┏━━

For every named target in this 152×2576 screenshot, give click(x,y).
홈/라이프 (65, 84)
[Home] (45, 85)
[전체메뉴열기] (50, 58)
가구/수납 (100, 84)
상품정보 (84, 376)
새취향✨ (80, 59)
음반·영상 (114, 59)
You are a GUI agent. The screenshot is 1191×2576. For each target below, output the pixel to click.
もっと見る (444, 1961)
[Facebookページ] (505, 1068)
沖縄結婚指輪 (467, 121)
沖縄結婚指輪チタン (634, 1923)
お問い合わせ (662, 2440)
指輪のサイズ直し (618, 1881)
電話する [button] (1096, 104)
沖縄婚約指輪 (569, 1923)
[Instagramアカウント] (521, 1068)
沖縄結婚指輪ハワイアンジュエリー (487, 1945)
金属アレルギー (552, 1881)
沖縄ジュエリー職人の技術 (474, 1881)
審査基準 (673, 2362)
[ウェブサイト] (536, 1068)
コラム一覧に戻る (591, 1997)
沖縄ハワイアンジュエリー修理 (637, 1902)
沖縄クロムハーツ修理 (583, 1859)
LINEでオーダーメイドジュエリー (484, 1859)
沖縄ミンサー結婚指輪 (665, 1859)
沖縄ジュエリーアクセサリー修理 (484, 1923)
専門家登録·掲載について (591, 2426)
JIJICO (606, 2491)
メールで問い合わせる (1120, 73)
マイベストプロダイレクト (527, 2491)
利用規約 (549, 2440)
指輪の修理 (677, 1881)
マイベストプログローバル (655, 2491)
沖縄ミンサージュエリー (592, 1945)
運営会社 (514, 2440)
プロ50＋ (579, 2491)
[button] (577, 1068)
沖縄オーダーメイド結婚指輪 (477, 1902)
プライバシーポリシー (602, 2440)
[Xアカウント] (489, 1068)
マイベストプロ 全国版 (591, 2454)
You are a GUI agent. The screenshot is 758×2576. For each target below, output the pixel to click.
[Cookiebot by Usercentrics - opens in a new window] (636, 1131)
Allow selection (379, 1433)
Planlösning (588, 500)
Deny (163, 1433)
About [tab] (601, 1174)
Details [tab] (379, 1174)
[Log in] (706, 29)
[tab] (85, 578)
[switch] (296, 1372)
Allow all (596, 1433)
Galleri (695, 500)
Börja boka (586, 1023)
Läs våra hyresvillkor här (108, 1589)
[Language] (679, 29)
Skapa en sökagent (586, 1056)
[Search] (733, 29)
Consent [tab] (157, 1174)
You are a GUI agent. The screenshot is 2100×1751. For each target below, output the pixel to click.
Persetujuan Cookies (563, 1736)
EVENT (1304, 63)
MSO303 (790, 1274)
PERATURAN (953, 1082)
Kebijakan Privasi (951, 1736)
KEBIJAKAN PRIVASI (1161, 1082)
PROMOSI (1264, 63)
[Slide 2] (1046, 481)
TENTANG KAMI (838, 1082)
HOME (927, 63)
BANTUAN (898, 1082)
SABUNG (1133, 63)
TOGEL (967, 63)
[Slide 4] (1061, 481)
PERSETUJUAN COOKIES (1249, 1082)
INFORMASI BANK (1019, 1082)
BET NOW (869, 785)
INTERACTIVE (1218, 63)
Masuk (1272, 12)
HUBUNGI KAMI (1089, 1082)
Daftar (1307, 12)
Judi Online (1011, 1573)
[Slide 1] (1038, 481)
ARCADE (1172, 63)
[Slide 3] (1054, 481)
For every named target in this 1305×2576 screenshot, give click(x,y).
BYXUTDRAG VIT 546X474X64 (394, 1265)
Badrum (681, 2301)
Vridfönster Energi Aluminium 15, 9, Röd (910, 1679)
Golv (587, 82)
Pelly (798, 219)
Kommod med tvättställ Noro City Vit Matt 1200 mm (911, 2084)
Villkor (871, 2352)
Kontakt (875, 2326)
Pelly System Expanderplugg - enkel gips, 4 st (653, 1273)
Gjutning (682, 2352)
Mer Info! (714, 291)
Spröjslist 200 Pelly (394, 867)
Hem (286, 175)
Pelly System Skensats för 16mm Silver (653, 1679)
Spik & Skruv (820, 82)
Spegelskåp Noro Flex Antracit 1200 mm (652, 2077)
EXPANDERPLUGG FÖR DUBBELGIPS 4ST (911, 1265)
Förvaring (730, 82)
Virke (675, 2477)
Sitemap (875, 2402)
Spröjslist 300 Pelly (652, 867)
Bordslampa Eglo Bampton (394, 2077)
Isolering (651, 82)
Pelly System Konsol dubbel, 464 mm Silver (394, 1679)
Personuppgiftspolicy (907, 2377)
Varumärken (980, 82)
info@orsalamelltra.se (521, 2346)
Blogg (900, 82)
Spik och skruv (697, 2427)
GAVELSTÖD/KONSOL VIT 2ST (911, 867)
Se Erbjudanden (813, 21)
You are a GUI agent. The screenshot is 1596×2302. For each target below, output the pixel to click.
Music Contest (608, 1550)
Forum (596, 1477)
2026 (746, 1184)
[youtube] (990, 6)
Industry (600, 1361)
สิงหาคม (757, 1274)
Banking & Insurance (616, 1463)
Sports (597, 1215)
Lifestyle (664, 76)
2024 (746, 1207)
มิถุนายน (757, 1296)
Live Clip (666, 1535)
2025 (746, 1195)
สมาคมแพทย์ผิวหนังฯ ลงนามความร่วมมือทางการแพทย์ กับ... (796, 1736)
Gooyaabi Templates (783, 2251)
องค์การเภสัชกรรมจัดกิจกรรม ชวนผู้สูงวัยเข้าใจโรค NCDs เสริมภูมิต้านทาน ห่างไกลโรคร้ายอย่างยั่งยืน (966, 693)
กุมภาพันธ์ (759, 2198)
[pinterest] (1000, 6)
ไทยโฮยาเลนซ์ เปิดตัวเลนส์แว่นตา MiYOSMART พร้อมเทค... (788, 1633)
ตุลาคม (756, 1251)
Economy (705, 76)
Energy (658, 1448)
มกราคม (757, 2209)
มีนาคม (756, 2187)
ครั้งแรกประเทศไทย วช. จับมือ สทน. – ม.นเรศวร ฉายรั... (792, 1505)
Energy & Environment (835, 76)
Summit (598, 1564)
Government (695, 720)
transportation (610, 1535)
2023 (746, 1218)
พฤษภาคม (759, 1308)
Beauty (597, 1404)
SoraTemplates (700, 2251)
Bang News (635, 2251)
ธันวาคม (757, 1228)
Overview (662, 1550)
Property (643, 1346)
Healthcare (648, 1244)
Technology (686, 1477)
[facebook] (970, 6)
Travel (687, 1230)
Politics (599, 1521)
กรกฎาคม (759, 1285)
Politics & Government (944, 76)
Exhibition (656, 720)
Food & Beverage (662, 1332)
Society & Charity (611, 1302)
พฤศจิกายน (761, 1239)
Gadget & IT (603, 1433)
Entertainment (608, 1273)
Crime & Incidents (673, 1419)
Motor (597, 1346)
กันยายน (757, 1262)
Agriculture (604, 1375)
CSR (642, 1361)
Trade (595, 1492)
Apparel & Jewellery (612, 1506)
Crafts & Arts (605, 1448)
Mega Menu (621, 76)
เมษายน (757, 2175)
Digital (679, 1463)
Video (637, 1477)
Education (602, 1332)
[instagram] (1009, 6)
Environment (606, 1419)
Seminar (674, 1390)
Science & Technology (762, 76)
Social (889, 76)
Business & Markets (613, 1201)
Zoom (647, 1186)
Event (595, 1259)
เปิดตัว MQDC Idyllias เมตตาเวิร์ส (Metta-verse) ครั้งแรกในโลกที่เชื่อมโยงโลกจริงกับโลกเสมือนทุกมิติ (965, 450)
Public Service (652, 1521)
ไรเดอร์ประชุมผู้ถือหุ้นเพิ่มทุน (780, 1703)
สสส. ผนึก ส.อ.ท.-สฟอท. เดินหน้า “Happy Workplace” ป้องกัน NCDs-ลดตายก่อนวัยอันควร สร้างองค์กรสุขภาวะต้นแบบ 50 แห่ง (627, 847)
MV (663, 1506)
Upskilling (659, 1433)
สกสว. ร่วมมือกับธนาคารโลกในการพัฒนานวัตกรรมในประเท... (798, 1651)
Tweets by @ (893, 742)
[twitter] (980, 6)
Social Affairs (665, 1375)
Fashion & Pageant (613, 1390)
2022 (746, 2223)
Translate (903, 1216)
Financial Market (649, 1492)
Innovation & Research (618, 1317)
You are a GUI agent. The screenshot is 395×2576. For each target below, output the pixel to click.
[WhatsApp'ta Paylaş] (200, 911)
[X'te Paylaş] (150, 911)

┗━━

- Task description: If a line in the material contains "System", show it.

- Exercise output:
Pelly System Expanderplugg - enkel gips, 4 st (653, 1273)
Pelly System Skensats för 16mm Silver (653, 1679)
Pelly System Konsol dubbel, 464 mm Silver (394, 1679)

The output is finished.